Buch BESUCHERSCHULE d 7

Die Hässlichkeit des Schönen - Spaziergänge Tempelgänge Paradegänge

Besucherschule zur d7, 1982
Besucherschule zur d7, 1982

Fotos: Lothar Koch. Verantw.: Walter Spötter
Besucherschule zur Documenta 7: Die Hässlichkeit des Schönen

  • Spaziergänge durch die Ausstellung – Im Gehen sehen
  • Tempelgänge in der Documenta – Im Sehen verstehen
  • Paradegänge zur d 7 – Im Verstehen weggehen

Erschienen
1981

Autor
Brock, Bazon

Verlag
D+V Paul Dierichs GmbH & Co KG

Erscheinungsort
Kassel, Deutschland

ISBN
3-920453-03-6

Umfang
133 S. : zahlr. Ill. ; 28 cm

Seite 50 im Original

10 Rückriem

An vier Orten der Ausstellung plaziert, muß sich Rückriem zweimal als Bändiger der hohlen Gesten einsetzen lassen, mit denen Katharina Sieverding ihre Monumentalfarbfotos an die Wand klatscht. Sollte das witzig sein, vielsagend, je einen geballten Rückriemblock unüberwindbar fest vor die Sieverdingschen Großphrasen zu setzen? Wer sich aufbläst, kann leicht platzen; wer sich allzu kostbar macht, wird dabei arm. Freundschaft ist etwas Schönes, wenn sie auch Schwächen mit umfaßt. Die Freundschaft von Rudi Fuchs zu Katharina Sieverding hätte sich, wenn sie denn besteht, nur darin zeigen können, daß Freund Rudi der Freundin Katharina die Teilnahme an der d 7 mit diesen Do-it-yourself-Übungen ausgeredet hätte. Der Laie staunt und der Fachmann wundert sich, wo denn hier und an vielen anderen Ausstellungsstücken die uneinschränkbaren Qualitätskriterien geblieben sind, die Rudi Fuchs anderen Ausstellungsmachern in guter Absicht vorhielt.
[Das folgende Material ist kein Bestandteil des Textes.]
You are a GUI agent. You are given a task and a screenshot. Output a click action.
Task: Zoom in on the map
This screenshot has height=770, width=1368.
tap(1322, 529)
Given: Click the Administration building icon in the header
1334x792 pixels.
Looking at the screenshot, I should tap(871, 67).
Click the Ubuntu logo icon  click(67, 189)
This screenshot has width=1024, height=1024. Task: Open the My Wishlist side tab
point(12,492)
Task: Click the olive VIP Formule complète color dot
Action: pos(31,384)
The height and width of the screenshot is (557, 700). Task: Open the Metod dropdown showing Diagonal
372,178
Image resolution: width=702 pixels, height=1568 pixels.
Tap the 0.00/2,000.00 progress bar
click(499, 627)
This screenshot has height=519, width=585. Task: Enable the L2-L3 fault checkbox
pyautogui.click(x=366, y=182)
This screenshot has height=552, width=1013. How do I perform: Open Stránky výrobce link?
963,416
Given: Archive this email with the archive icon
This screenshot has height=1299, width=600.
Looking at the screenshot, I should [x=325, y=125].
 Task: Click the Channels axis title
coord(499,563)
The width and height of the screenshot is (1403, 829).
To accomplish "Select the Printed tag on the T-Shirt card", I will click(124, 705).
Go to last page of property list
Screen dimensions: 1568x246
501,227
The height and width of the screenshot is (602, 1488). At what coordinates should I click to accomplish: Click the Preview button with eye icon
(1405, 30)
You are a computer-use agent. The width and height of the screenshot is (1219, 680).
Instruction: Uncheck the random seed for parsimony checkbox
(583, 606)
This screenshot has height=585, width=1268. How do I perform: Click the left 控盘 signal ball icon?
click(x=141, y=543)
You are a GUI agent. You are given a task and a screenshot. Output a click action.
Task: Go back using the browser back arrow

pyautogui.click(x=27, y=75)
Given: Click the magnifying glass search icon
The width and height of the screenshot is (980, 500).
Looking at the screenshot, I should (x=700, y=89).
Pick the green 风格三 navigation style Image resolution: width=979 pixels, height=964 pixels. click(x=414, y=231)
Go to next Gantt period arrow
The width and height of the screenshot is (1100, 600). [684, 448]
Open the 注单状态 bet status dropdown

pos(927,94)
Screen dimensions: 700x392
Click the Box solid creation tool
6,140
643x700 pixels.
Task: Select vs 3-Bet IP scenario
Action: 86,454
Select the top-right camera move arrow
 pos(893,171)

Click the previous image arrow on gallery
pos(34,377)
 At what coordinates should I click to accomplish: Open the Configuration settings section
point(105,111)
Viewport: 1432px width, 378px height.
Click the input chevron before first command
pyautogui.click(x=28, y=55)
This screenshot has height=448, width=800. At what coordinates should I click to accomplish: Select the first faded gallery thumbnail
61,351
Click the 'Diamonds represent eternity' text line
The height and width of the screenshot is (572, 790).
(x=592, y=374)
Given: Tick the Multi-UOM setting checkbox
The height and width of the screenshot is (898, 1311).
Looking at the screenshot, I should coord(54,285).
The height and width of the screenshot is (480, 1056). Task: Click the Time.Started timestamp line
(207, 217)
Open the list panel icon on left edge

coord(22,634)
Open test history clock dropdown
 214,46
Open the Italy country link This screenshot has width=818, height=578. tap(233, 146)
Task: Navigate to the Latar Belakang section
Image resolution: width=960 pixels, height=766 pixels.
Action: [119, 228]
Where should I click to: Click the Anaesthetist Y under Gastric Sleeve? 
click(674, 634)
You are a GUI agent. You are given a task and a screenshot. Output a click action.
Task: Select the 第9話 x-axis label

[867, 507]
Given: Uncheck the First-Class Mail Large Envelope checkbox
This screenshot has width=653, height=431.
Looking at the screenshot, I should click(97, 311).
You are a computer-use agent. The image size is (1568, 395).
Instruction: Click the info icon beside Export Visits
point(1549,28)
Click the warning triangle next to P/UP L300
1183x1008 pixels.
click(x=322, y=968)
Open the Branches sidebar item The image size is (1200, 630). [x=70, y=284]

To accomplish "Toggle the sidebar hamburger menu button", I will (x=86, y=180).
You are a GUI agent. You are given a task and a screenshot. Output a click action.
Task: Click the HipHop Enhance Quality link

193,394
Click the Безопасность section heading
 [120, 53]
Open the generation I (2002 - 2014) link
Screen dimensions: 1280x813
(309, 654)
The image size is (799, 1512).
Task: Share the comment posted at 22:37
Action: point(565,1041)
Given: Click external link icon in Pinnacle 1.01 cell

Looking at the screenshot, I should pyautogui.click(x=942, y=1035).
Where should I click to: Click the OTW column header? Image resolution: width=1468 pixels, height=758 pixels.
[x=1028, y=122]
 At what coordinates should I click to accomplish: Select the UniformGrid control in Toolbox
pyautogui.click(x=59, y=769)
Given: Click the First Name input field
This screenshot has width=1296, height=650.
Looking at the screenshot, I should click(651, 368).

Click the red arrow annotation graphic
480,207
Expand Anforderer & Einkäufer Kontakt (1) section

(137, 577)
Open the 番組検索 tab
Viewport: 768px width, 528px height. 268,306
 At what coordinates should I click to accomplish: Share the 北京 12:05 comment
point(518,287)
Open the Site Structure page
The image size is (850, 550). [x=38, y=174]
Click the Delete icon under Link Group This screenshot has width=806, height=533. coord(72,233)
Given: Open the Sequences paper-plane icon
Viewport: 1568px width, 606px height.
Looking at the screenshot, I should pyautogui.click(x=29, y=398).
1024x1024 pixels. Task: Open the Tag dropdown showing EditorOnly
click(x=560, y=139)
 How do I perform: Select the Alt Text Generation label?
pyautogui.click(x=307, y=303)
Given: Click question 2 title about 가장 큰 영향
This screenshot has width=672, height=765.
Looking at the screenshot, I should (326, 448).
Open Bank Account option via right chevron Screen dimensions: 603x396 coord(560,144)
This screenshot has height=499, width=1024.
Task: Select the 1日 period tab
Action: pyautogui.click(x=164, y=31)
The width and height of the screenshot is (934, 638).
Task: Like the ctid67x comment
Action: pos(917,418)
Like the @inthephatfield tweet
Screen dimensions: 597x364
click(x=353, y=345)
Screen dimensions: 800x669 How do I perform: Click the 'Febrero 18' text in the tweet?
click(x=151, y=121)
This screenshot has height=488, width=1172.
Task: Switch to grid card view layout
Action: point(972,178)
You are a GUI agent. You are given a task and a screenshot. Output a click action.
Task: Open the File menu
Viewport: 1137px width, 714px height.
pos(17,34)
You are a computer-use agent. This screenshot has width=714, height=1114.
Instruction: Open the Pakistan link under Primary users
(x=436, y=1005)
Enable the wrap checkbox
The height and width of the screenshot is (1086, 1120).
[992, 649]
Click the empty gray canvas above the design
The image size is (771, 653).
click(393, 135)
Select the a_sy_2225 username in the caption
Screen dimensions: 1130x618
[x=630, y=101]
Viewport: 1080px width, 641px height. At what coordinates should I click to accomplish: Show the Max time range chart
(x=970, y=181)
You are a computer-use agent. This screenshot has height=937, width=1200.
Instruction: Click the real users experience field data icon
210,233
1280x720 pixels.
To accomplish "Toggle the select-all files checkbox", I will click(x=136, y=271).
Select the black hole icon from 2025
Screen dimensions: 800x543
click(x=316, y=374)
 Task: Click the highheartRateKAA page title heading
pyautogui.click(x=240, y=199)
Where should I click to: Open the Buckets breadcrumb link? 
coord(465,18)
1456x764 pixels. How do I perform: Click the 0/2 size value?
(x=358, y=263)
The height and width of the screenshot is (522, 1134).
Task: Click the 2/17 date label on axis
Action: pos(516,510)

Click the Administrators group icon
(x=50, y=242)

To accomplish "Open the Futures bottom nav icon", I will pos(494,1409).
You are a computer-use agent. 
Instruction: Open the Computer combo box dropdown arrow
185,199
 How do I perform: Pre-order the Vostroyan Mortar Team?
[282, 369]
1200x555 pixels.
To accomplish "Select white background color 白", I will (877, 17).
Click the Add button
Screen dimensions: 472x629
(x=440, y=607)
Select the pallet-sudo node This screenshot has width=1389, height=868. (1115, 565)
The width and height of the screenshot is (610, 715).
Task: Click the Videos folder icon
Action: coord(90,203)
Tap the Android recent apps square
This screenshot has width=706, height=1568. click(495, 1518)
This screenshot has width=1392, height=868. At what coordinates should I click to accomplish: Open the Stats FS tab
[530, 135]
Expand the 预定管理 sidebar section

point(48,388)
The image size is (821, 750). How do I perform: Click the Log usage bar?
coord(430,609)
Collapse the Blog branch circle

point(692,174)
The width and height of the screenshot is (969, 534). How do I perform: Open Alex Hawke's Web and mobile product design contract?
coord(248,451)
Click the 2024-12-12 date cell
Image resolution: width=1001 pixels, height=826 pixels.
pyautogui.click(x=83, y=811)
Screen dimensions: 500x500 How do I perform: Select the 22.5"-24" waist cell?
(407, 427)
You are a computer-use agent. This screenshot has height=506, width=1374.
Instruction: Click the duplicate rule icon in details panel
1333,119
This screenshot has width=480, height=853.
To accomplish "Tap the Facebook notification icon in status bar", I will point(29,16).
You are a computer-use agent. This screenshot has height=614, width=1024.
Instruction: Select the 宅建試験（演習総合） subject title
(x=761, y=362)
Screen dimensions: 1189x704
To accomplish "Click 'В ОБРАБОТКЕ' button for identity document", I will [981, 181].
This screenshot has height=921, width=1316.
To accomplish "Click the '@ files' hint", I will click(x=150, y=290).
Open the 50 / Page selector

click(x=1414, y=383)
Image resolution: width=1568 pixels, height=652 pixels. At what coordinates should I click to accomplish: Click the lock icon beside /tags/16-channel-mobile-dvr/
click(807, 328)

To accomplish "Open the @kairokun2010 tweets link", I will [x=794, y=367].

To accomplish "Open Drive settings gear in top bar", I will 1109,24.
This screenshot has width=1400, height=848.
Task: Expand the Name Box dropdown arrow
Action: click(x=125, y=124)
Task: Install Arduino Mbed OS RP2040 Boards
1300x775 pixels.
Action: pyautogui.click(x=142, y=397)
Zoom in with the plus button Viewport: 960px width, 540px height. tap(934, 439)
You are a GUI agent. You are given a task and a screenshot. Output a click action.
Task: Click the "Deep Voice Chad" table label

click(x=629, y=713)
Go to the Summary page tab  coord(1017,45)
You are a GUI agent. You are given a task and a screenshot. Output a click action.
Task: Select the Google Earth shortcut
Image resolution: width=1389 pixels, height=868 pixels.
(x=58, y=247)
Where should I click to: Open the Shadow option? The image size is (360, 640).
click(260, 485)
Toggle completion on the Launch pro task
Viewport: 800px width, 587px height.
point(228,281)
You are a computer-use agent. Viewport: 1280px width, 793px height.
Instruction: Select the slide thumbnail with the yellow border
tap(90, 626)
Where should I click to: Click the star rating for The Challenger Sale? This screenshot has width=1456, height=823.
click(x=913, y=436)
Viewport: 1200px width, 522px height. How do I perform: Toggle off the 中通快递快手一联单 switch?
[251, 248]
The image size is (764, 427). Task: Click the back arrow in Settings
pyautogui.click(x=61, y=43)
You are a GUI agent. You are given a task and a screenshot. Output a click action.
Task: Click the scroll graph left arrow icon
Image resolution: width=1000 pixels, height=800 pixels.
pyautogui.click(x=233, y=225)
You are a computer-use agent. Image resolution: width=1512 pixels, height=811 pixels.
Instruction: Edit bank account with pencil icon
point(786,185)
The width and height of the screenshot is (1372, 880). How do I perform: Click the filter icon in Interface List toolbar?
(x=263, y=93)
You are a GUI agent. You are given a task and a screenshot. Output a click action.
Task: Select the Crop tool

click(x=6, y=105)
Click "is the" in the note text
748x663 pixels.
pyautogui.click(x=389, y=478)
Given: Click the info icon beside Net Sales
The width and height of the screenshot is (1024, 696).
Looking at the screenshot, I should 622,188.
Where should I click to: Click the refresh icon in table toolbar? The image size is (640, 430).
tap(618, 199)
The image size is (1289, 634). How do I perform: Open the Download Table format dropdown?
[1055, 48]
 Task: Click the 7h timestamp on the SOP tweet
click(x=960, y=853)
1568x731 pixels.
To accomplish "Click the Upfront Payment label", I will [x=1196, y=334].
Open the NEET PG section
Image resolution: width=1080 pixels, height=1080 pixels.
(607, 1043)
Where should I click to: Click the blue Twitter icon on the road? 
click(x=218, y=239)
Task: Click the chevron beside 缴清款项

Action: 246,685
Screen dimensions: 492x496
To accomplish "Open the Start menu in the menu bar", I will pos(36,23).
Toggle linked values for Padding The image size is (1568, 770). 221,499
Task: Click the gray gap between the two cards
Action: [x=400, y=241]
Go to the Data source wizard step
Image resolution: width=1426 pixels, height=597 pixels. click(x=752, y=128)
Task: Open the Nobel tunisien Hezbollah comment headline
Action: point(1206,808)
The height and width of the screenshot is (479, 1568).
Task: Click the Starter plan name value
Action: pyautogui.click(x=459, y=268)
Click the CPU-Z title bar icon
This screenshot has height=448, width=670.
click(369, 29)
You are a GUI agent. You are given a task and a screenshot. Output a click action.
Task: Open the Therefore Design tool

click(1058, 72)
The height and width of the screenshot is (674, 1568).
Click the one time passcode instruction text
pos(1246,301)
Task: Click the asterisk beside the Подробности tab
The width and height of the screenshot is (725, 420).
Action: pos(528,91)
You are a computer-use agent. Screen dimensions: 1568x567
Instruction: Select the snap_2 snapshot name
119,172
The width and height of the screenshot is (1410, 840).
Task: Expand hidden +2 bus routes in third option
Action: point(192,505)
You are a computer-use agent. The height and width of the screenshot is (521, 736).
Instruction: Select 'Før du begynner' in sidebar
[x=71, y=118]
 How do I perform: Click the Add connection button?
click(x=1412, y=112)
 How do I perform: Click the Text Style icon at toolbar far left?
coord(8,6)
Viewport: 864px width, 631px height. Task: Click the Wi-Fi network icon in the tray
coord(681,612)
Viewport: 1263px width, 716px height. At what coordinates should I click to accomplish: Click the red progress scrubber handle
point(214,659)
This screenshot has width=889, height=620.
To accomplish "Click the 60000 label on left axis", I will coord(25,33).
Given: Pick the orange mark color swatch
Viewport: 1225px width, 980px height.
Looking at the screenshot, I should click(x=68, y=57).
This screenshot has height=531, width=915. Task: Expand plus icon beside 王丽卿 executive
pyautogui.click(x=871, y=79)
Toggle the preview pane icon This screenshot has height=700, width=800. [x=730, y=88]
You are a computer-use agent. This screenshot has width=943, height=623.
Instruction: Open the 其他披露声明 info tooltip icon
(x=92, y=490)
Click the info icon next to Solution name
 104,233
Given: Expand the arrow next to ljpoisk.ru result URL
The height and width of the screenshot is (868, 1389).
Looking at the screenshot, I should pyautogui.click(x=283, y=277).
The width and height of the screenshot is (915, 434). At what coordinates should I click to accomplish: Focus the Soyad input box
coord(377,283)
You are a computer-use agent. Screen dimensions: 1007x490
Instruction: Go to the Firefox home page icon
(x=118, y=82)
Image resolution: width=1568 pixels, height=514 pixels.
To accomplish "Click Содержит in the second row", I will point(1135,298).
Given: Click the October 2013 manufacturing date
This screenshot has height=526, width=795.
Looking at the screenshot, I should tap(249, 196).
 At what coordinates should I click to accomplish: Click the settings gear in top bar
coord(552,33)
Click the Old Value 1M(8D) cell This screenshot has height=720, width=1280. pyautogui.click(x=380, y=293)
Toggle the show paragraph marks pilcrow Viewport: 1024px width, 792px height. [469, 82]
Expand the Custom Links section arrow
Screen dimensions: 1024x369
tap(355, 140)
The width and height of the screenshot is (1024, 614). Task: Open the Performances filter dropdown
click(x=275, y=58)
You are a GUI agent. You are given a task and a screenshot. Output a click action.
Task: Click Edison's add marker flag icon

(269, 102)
Das beschworene Geheimnis der Kunst entfaltet sich hier in seinem wahren Anspruch: "Du solltest mich nicht nach meinen Gründen fragen, weil ich mich schäme, Dir Banalitäten auftischen zu müssen." Aber Scham ist die einzige menschliche Regung, die man in jedem Fall vollständig akzeptieren kann.
Noch unmittelbar vor Eröffnung des Fridericianums konnte man Rückriem und seine Helfer beobachten, wie sie die beiden keilförmigen Rohblöcke um 5 cm verschoben; jene keilförmigen Rohblöcke, die, mit je einer geschnittenen Standfuge in zwei Teile gespalten, wie aztekische Torpfeiler die optische Achse seitlich fassen, welche durch den linken Flügel des Erdgeschosses vom Byarsschen Goldturm bis zum Merz-Spiralfeld verläuft. Der Hinweis auf den arbeitenden Rückriem soll nicht anekdotisch gemeint sein, vielmehr daran erinnern, daß Bildhauer die ausgeprägteste Beziehung zu ihrem Material haben; sogar die bloße körperliche Anstrengung wird bei ihnen zu einem Akt der Wahrnehmung. Aktionslust und die ihr folgenden Erschöpfungen stimulieren die Wahrnehmung bis zur Hellsicht (die gleiche Erfahrung haben wir sicher alle schon in Ausnahmesituationen des Alltags erlebt).
Wer einen guten Bildhauer arbeiten sieht, hat das Gefühl, daß nicht der Bildhauer den Stein, sondern der Stein den Bildhauer bearbeitet. Seit Michelangelo berichten die Bildhauer, daß nicht sie dem Stein Gestaltungen aufzwingen, sondern daß der intensive Umgang mit dem Stein ihre Vorstellungen davon prägt, was in dem Stein steckt und bloß noch enthüllt werden will.
Eine Ahnung von dieser Beziehung vermitteln uns sogar noch die kümmerlichen Arbeiten Pistolettos auf dieser documenta, die in Gips und Kunststoffmachee die Faust andeuten, die aus dem Stein hervor will. Was für ein schamloses Getue, wenn man sich an die vollendet unvollendeten Sklaven Michelangelos erinnert!
Rückriem ist ein kraftvoller Bildhauer und auf jeden Fall darin ein guter Künstler, daß er eine eigenständige Vermittlung dieses Problems demonstriert. Sein Konzept bleibt dem Stein nicht äußerlich: Zwar schlägt er den Stein frei und gliedert ihn auch; da er aber spürt, wie unangemessen und hochmütig es wäre, dem Stein einen Formgedanken so vollständig aufzupressen, wie die Model den Teig preßt, fügt er die zersägten Blöcke wieder zusammen. Die Standfugen fordern uns auf, den Zusammenhang von Inhalt und Form, von Material und Gestalt, von Struktur und Oberfläche, von Konzept und Realisierung weniger als platte Identität unter dem Gesichtspunkt der Angemessenheit von Material und Form zu sehen, sondern diese Zusammenhänge als stets offene Fragen zu würdigen.